Following the instructions in the Trends Audio User Guide for re-tuning the DC bias voltage, I swapped out the supplied valve for a Mullard ECC88/01 fitted with a No-Ring Ring from Design Build Listen to dampen glass envelope vibration. The result of this change was to instantly elevate this to the position of preferred performer. It truly is surprising just how lush and present the music sounds through this amplifier. I ended up driving my Sachem monoblocks and large Audio Pro Avanti 100 DC towers with this preamp, and most satisfying it was, too. The Avantis have three drivers including an ‘ace-bass’ powered woofer.

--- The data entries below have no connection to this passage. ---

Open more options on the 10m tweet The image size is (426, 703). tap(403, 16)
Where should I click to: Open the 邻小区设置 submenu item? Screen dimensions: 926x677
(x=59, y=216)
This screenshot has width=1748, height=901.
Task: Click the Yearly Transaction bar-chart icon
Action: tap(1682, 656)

The TA-10 in matching case is a Class-T stereo amplifier that’s also available without a volume control as a power amplifier (TA-10.2P), which is the version I am trying out with the PA-10 pre-amplifier. They are built using Tripath’s Digital Power ProcessingTM technology which provides in this model 10W per channel into an 8 ohm load. Trends Audio state that the unit performs very like a Class AB amplifier with audiophile sound quality and with the power efficiency of Class D capable of driving floorstanding speakers. The circuit has over-current and over-temperature protection. The DC bias between speaker terminals can be offset by adjusting factory pre-set potentiometers on the circuitboard. This is supposed to increase ‘sound purity’ and suppress the on/off “pop”. Fine-tuning using a multimeter after a run-in period is recommended.
There is just one pre-amp input switchable for sources with different levels, such as PC/iPod/iPad/iPhone and CD/DAC. The two outputs enable bi-amping, which allows the running of two power amps in various configurations to drive speakers.
Both units are built with high grade components and are run from an external power supply adaptor to minimise electrical interference, and can also be run from a lead-acid battery. There’s also a linear power supply available for this combo (Trends PW-10 PSU), but I didn’t get to audition with it on this occasion, so I don’t know how and how much it might improve the performance.
I paired the pre-amplifier with the power amplifier as intended by the designers, and hooked up my Audio Pro speakers. The size difference is really comical to behold!
It feels totally cliched to say that this is a small product producing a big image of the soundstage, but that’s what it is. This amplifier combo gives a truly surprising presentation that is highly satisfying. When using this as my main system in my decent-sized listening room, I had no problem with volume and the sound quality was very good and highly listenable. Music is presented realistically with full-bodied soundstage, dynamics and nuance, and the soft warmth of the tube comes through with no hint of discomforting distortion, if somewhat less crisp and bright, and less refined in the midrange than I am accustomed to, and with less rock-solid deep bass. It would be, of course, unreasonable to compare this setup with my precision preamplifier and powerful monoblocks. In saying that, these units seemed quite happy driving my large speakers at sometimes unusually high levels.
This is a fine product package that continues the Trends Audio tradition of packing a lot of value into smart small separates. It’s clearly a strong contender for entry into low-power compact systems, portable even, audiophile listening in several versions, with tweaking and upgrade options and a certain character that some will find appealing. Even John McEnroe might ask us to be “quiet, please” when these gems are in play!